→ **Fonte**
O detido, foi sujeito a Constituição de Arguido e TIR, foi efetuada Declaração de Rendimentos, sendo ainda notificado para comparecer nos Serviços do Ministério Público do Tribunal de Cascais, pelas 14H00 do dia 10-01-2020 (auto de notícia de fls. 3 a 6).
2.3. Apreciação do mérito do recurso
A matéria de facto pode ser sindicada em recurso através de duas formas: uma, de âmbito mais estrito, a que se convencionou designar de «revista alargada», implica a apreciação dos vícios enumerados nas als. a) a c) do art. 410º nº 2 do CPP; outra, denominada de impugnação ampla da matéria de facto, que se encontra prevista e regulada no art. 412º nºs 3, 4 e 6 do mesmo diploma, envolve a reapreciação da actividade probatória realizada pelo Tribunal, na primeira instância e da prova dela resultante, mas com limites, porque subordinada ao cumprimento de um dever muito específico de motivação e formulação de conclusões do recurso (Maria João Antunes, in RPCC – Ano 4 Fasc.1 – pág. 120; Acs. da Relação de Guimarães de 6.11.2017, proc. 3671/13.4TDLSB.G1; da Relação de Évora de 09.01.2018 proc. 31/14.3GBFTR.E1; da Relação de Coimbra de 08.05.2018, proc. 30/16.0GANZR.C1; da Relação de Lisboa de 12.06.2019, processo 473/16.0JAPDL.L1, in http://www.dgsi.pt). 
Assim, nos termos do nº 3 do art. 412º do CPP, quando impugne a decisão proferida sobre matéria de facto, o recorrente deve especificar: a) os concretos pontos de facto que considera incorrectamente julgados; b) as concretas provas que impõem decisão diversa da recorrida e c) as provas que devem ser renovadas».
O nº 4 do mesmo artigo acrescenta que, tratando-se de prova gravada, as indicações a que se referem as alíneas b) e c) do nº 3 se fazem por referência ao consignado na acta, nos termos do disposto no n.º 2 do artigo 364º, devendo o recorrente indicar concretamente as passagens em que se funda a impugnação, sendo que, neste caso, o tribunal procederá à audição ou visualização das passagens indicadas e de outras que considere relevantes para a descoberta da verdade e a boa decisão da causa, segundo o estabelecido no nº 6.
Ou seja, o recorrente terá de indicar, com toda a clareza e precisão, o que é que, na matéria de facto, concretamente, quer ver modificado, apresentando a sua versão probatória e factual alternativa à decisão de facto exarada na sentença que impugna, e quais os motivos exactos para tal modificação, em relação a cada facto alternativo que propõe.
Assim, quanto à especificação dos concretos pontos de facto, a mesma «só se satisfaz com a indicação do facto individualizado que consta da sentença recorrida e se considera incorrectamente julgado» (Paulo Pinto de Albuquerque in Comentário do Código de Processo Penal, 4ª. ed., 2009, nota 7 ao art. 412º., pág. 1144).
Portanto, só os factos controvertidos por efeito das provas cujo conteúdo seja adequado à conclusão de que se impõe uma decisão diferente da recorrida, segundo a motivação do recorrente, é que são objecto de sindicância pelo Tribunal da Relação.

→ **Material fornecido**
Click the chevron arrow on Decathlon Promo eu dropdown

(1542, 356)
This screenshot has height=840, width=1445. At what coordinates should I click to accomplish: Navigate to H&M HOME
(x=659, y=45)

→ **Tarefa proposta**
Responda às perguntas seguintes com base no texto.
1. A que horas e em que dia foi o detido notificado para comparecer nos Serviços do Ministério Público do Tribunal de Cascais?
2. Em que artigo e números do CPP se encontra prevista e regulada a impugnação ampla da matéria de facto?
3. Que tribunal sindica os factos controvertidos, segundo a última frase do texto?
O material fornecido não é necessário.

→ **Resposta**
1. Às 14H00 do dia 10-01-2020.
2. No art. 412º, nºs 3, 4 e 6.
3. O Tribunal da Relação.